The lines to extract begin at the line that contains "Editorial Guidelines (123, 2444)" and run through the last line of the listing; reproduce them exactly, minus any pictures.

* _GIVEN DATA_:
··········

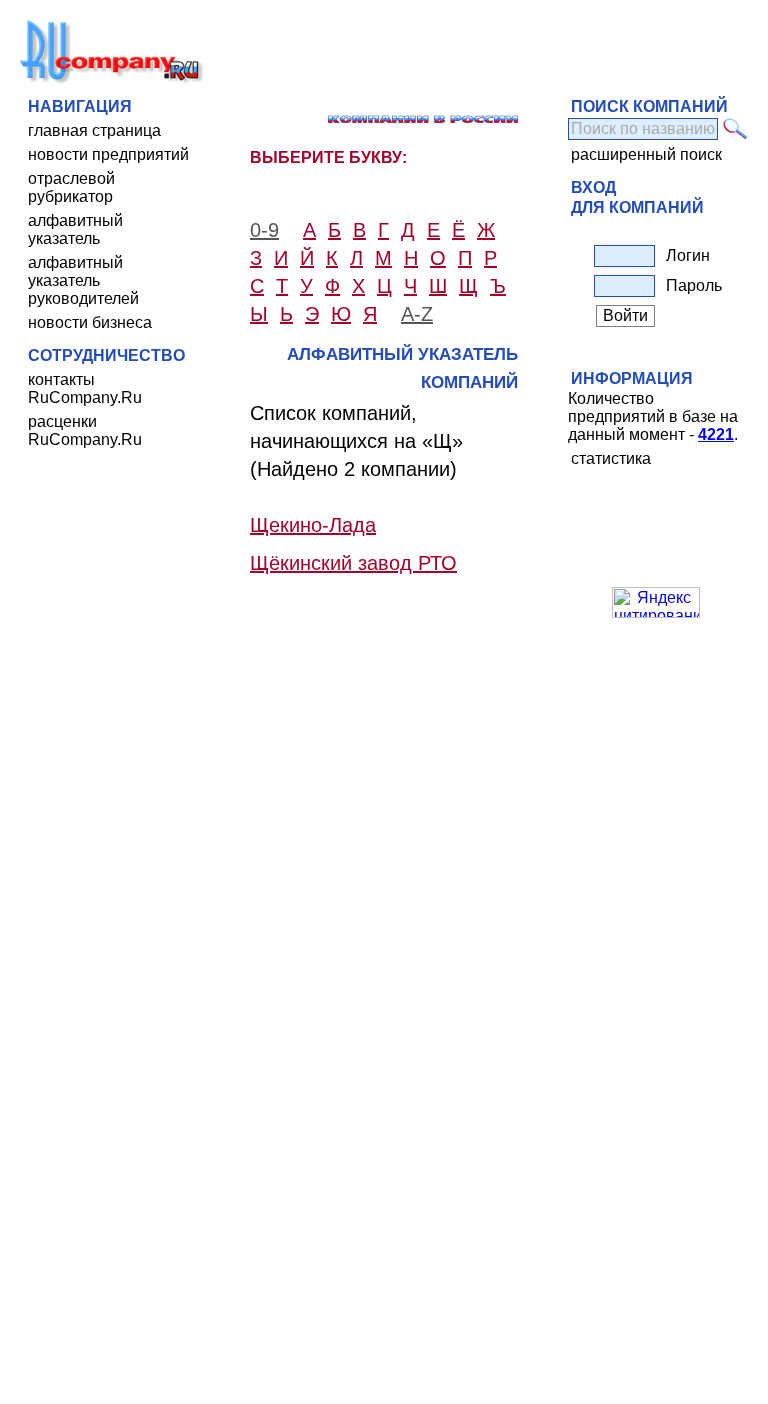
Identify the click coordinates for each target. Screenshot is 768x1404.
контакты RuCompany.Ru (85, 388)
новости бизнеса (90, 322)
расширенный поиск (646, 154)
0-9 (264, 230)
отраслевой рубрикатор (71, 187)
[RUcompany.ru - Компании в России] (112, 79)
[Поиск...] (735, 129)
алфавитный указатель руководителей (83, 280)
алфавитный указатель (75, 229)
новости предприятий (108, 154)
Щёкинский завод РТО (353, 563)
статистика (611, 458)
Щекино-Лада (313, 525)
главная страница (94, 130)
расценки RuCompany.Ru (85, 430)
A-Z (417, 314)
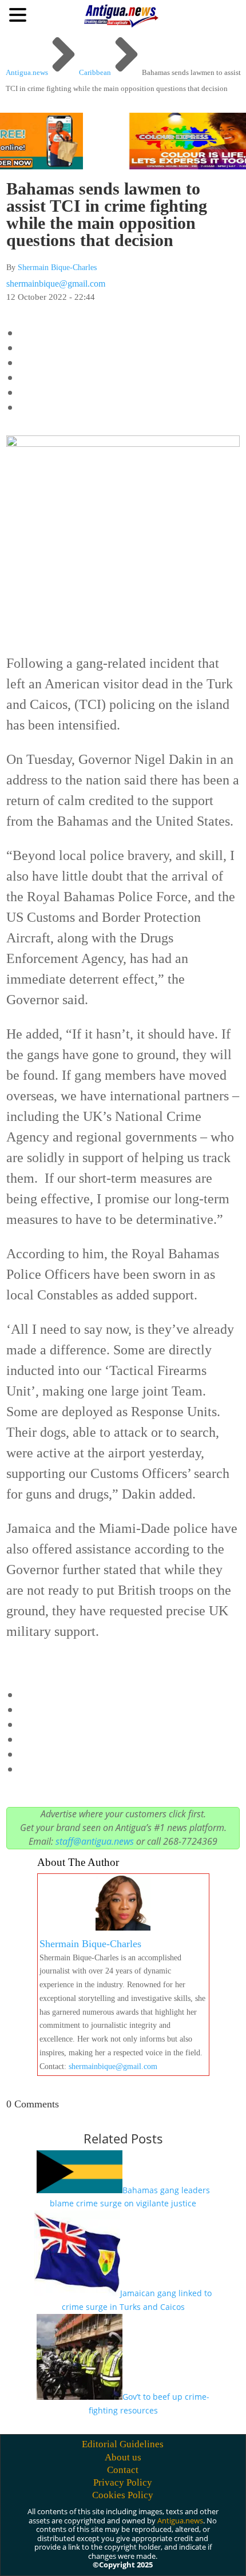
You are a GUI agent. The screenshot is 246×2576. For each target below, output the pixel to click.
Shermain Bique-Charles (57, 267)
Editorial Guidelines (123, 2444)
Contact (122, 2469)
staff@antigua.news (94, 1841)
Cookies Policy (122, 2495)
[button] (19, 14)
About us (123, 2457)
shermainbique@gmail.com (55, 283)
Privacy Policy (122, 2482)
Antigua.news (180, 2520)
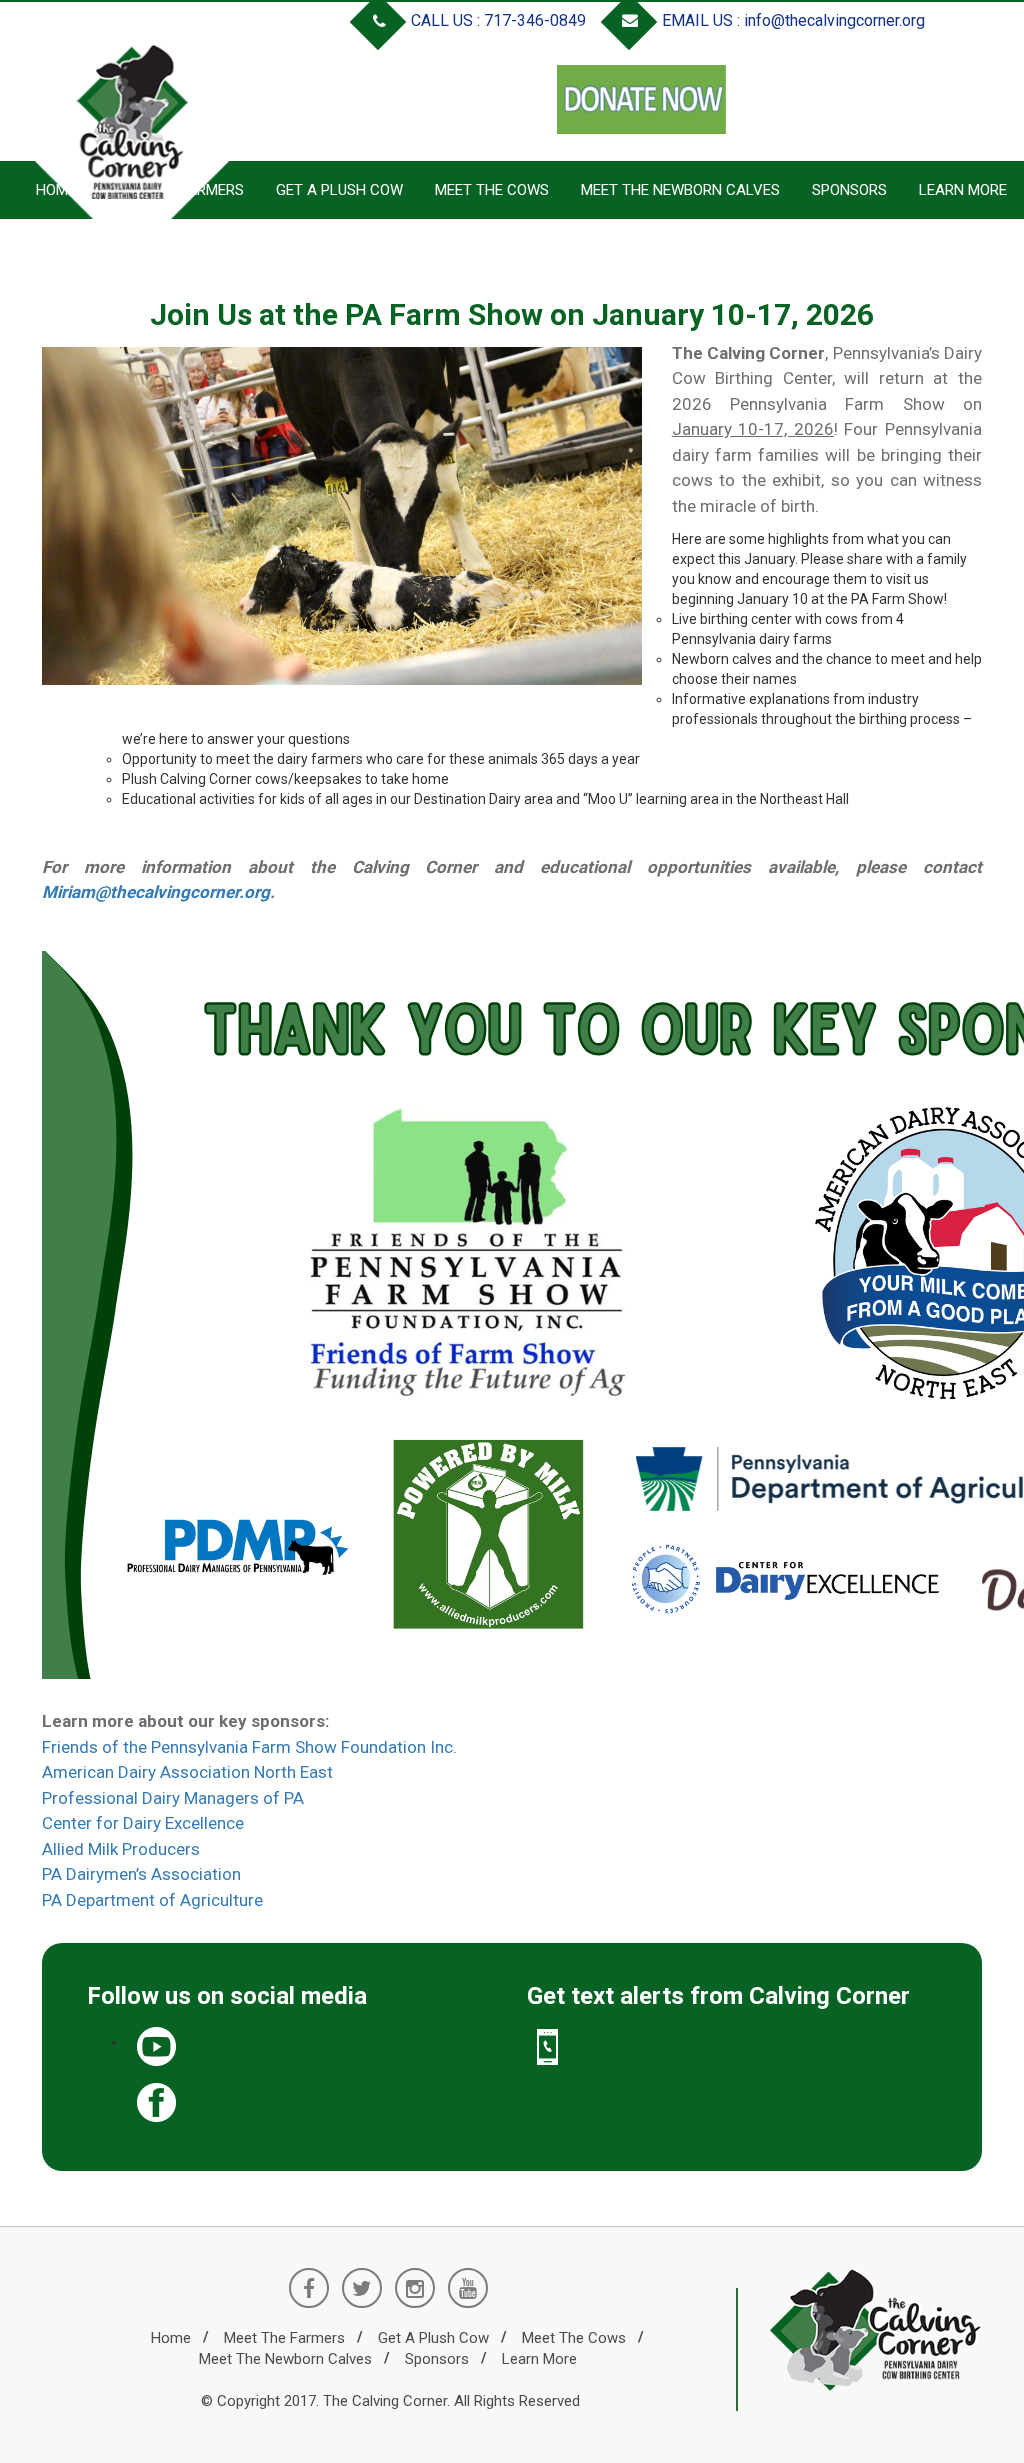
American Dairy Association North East (187, 1772)
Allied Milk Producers (121, 1849)
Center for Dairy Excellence (143, 1823)
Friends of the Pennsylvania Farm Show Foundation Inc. (249, 1747)
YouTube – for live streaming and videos (317, 2047)
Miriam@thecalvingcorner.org (156, 892)
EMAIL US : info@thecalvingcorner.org (791, 20)
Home (171, 2338)
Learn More (963, 190)
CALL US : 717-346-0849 (496, 20)
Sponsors (849, 190)
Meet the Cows (492, 190)
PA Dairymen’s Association (141, 1874)
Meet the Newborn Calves (680, 190)
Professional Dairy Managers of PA (173, 1798)
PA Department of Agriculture (152, 1900)
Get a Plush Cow (339, 190)
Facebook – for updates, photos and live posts (317, 2103)
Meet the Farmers (284, 2338)
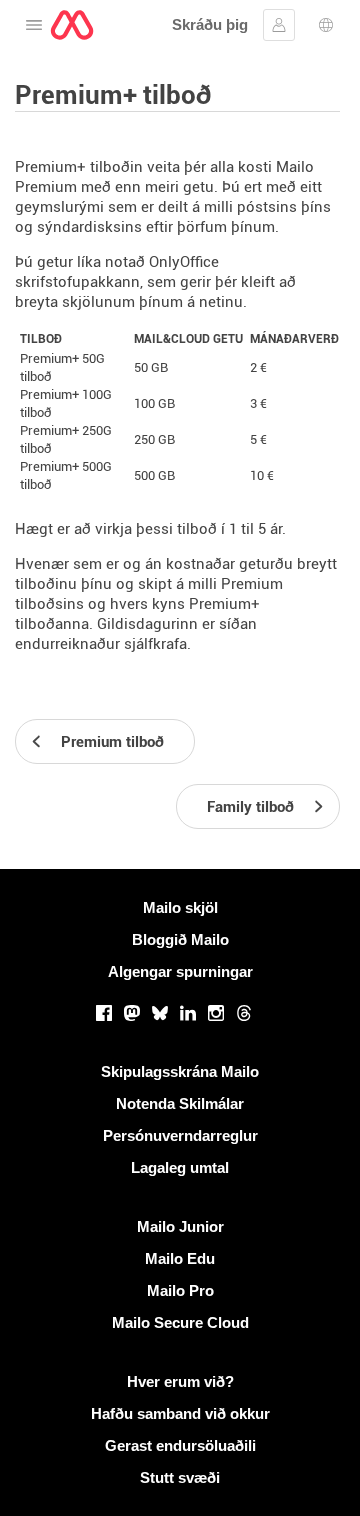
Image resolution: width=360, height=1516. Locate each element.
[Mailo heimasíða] (72, 25)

··········

* _YOUR SOLUTION_:
Editorial Guidelines (123, 2444)
Contact (122, 2469)
staff@antigua.news (94, 1841)
Cookies Policy (122, 2495)
[button] (19, 14)
About us (123, 2457)
shermainbique@gmail.com (55, 283)
Privacy Policy (122, 2482)
Antigua.news (180, 2520)
American Dairy Association North East (187, 1772)
Allied Milk Producers (121, 1849)
Center for Dairy Excellence (143, 1823)
Friends of the Pennsylvania Farm Show Foundation Inc. (249, 1747)
YouTube – for live streaming and videos (317, 2047)
Miriam@thecalvingcorner.org (156, 892)
EMAIL US : info@thecalvingcorner.org (791, 20)
Home (171, 2338)
Learn More (963, 190)
CALL US : 717-346-0849 (496, 20)
Sponsors (849, 190)
Meet the Cows (492, 190)
PA Dairymen’s Association (141, 1874)
Meet the Newborn Calves (680, 190)
Professional Dairy Managers of PA (173, 1798)
PA Department of Agriculture (152, 1900)
Get a Plush Cow (339, 190)
Facebook – for updates, photos and live posts (317, 2103)
Meet the Farmers (284, 2338)
Image resolution: width=360, height=1516. Locate each element.
[Mailo heimasíða] (72, 25)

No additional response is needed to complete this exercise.